Renting Your Property For Extra Income? Don’t Make These Mistakes


concept of mortgage and savings

Make no mistake: renting out your property, or a room within it, can be a great way to top up your finances and make paying your mortgage that much easier. However, if you’re not careful, then you might find that it’s more trouble than it’s worth. As such, you need to be taking steps to ensure that the rental process is flawless. Here are five things you’ll need to bear in mind before you get a tenant on board.

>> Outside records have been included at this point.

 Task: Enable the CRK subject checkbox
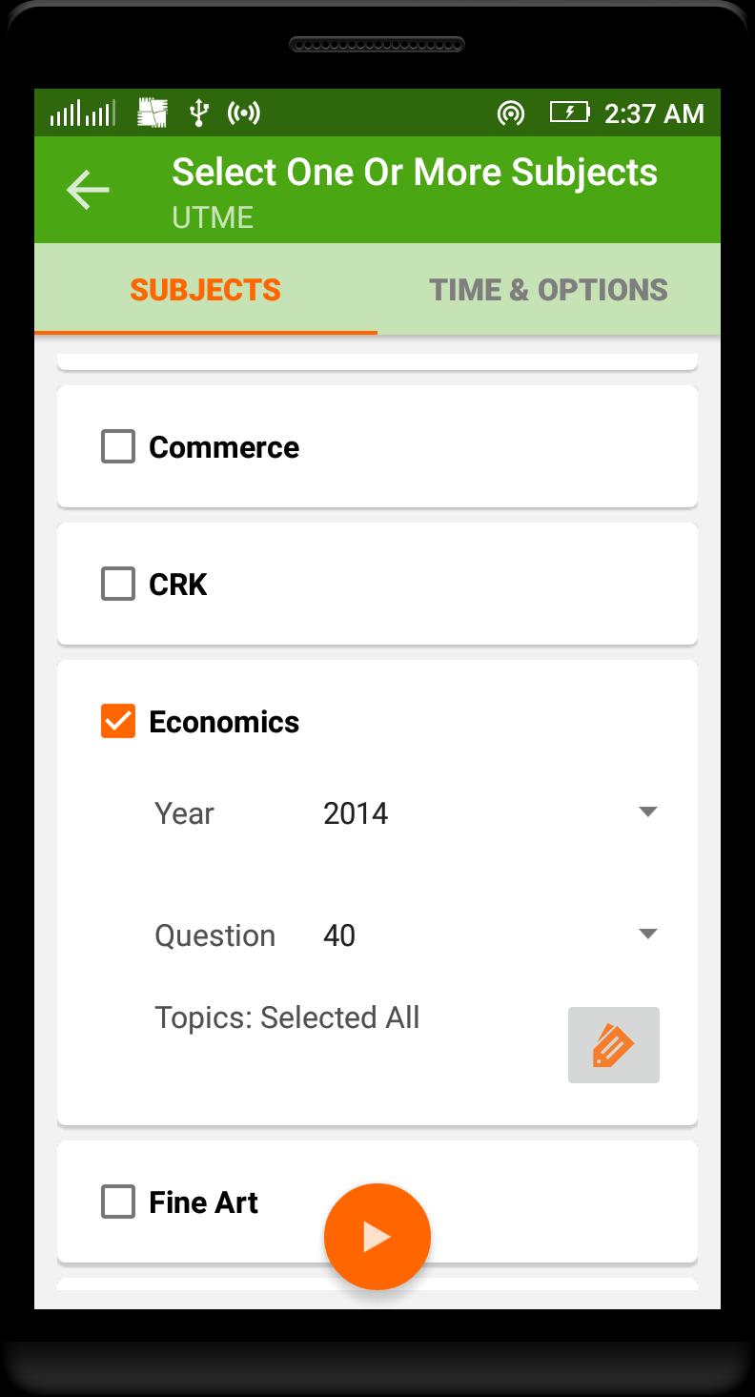118,584
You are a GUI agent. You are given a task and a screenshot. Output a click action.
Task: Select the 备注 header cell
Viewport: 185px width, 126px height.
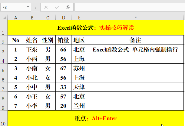(x=135, y=40)
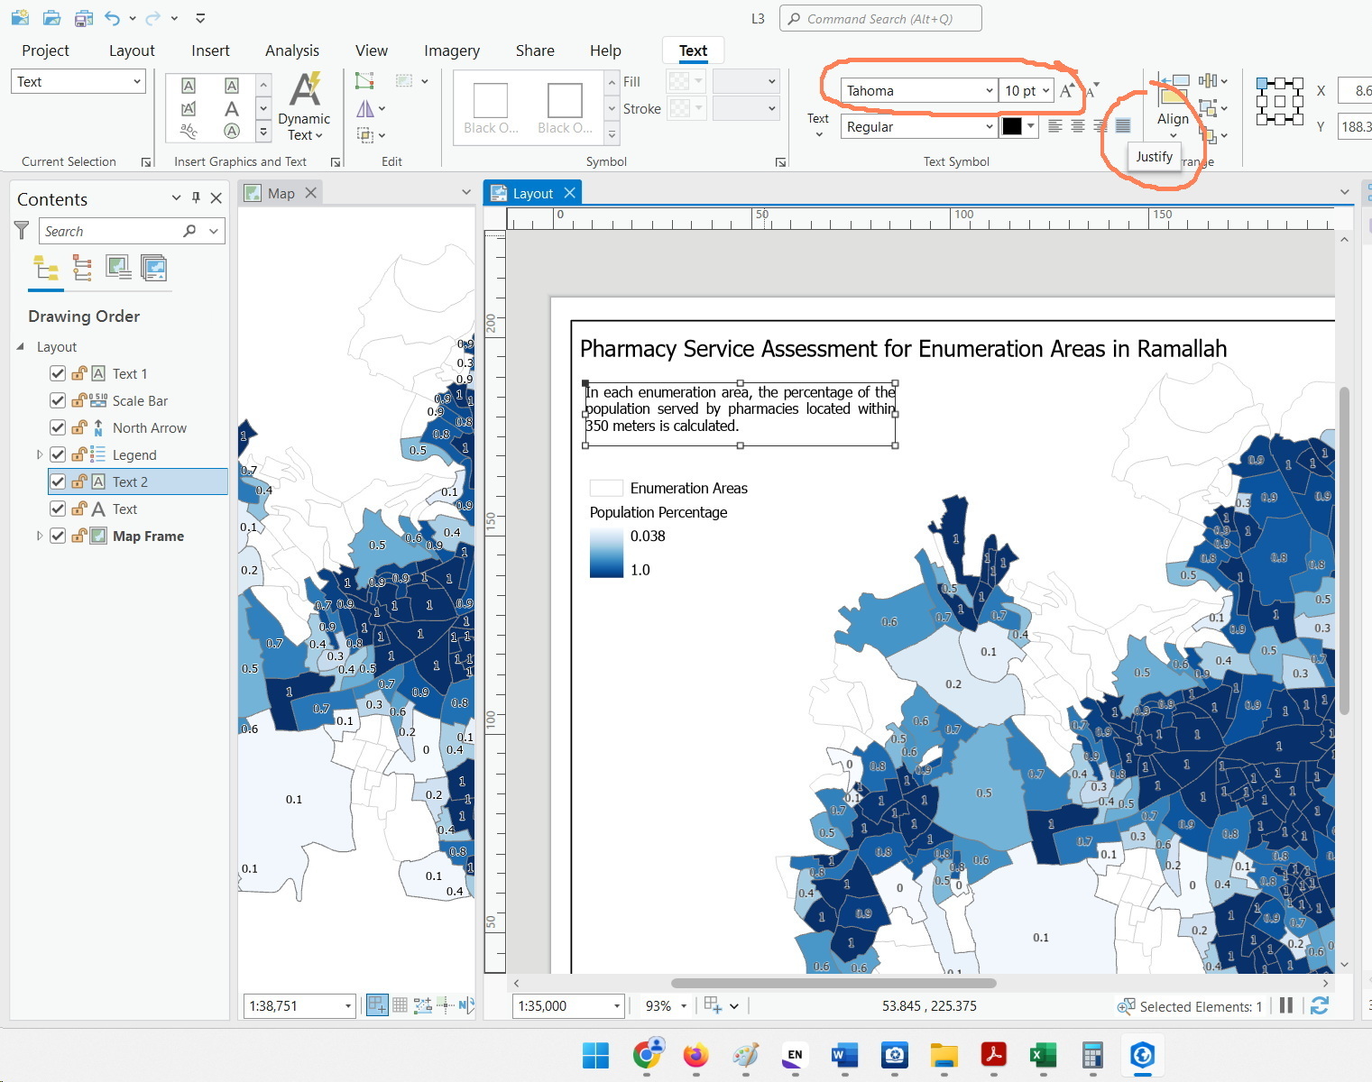Screen dimensions: 1372x1082
Task: Expand the Map Frame tree item
Action: 40,536
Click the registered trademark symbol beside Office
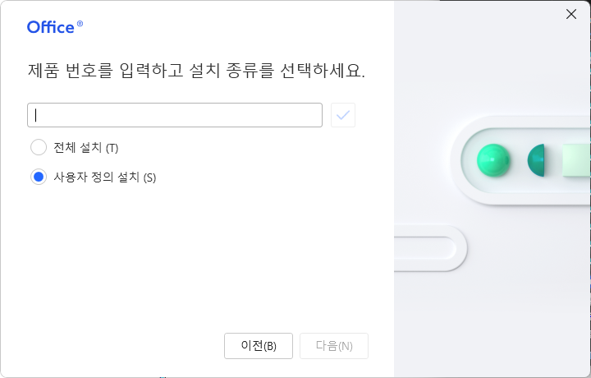Image resolution: width=591 pixels, height=378 pixels. (80, 25)
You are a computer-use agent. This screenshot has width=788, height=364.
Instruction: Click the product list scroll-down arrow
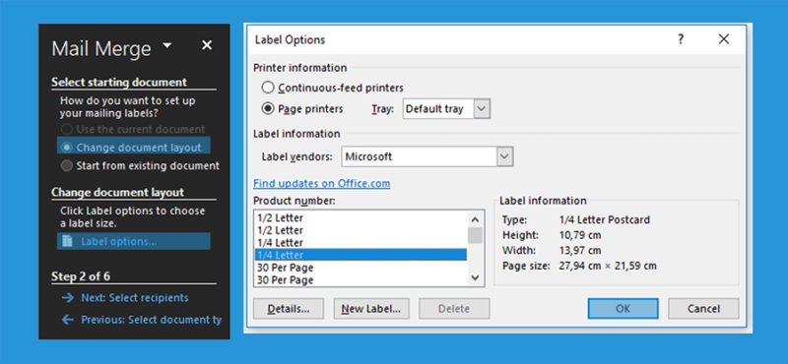475,277
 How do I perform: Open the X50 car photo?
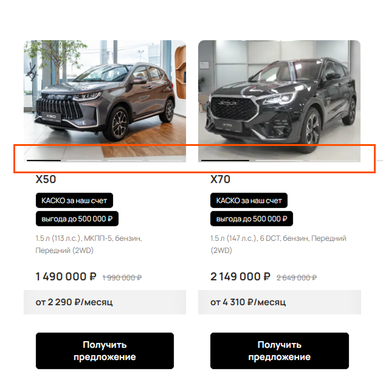pos(105,101)
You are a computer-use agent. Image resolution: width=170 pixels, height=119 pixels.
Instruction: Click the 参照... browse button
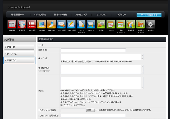pyautogui.click(x=90, y=110)
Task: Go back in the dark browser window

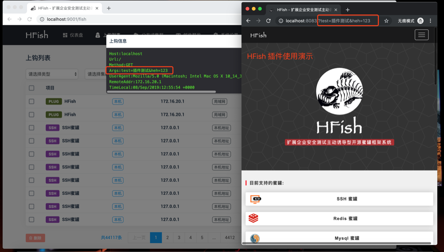Action: [x=248, y=21]
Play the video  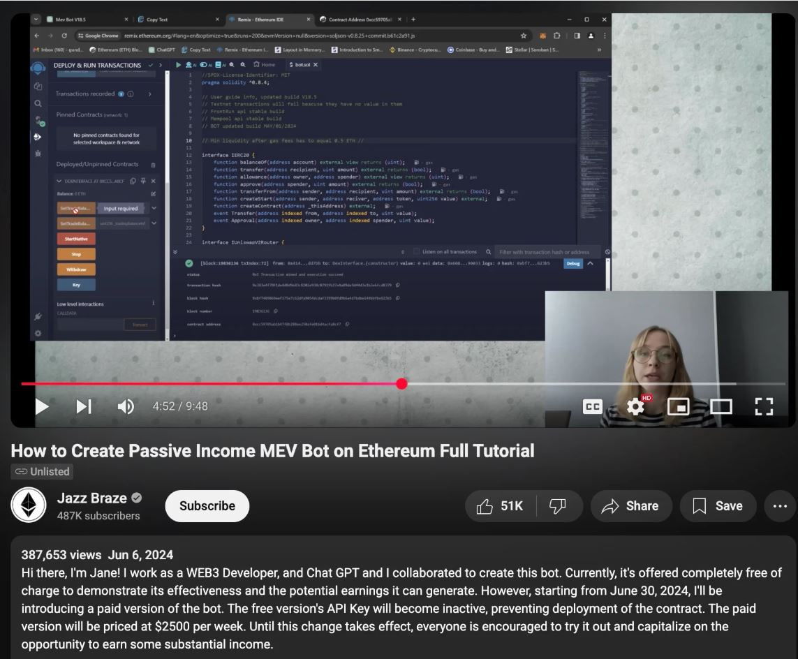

Make Sure It’s Right For You

Before you do anything, you’ll need to ensure that becoming a landlord is the right thing for you. There’s much more that goes into being a landlord than simply collecting a check each month; if you only have eyes on the financial prize, then you’ll need to reconsider your options because you’ll soon discover that it’s not that straightforward. Have a clear idea of everything that’s involved in renting out a property, and then make an informed decision. If everything sounds good, then go ahead.



The Right Tenant

When you’re a landlord, you can’t treat every potential tenant as a friend you haven’t met yet. This is not an opportunity to test how much faith you should put in the people of the world. Even those people who seem like they would be great tenants can end up being more hassle than you could imagine. As such, you need to be conducting thorough background checks on your potential tenants. Remember: this is your property, and it’ll be doubly important if they’ll be living in your home with your family. It’s easy enough to conduct a background check, and it might be the difference between getting a reliable tenant and someone you wish you’d never met.



Have a Contract

Even if your tenant passes your background check with flying colors, it’s still important that you have a contract in place. Misunderstandings can happen with anyone, no matter how friendly and respectable they are, and by having a contract, you’ll be protecting both yourself and them. The contract doesn’t have to complicated: a simple document outlining what the rent does and doesn’t cover, the length of the tenancy, eviction circumstances, and house rules should suffice.



All Above Board

You’re not just dealing with the tenant when you become a landlord: you’re also creating another link with the government. There are rules as to what a landlord must do, and it’s up to you to ensure you’re following those rules. You’ll also need to declare any income with the taxman; most people fail to do this, hence the Let Property Campaign, which was set up to resolve the tax issues surrounding let properties. If you fail to declare your income from renting a property, you may be hit with a big tax bill and fine!


Having a Plan

Finally, make sure you have a plan when it comes to your rental property. What’s your long-term strategy? Is this a short-term option, or are you planning to make this an integral part of your income?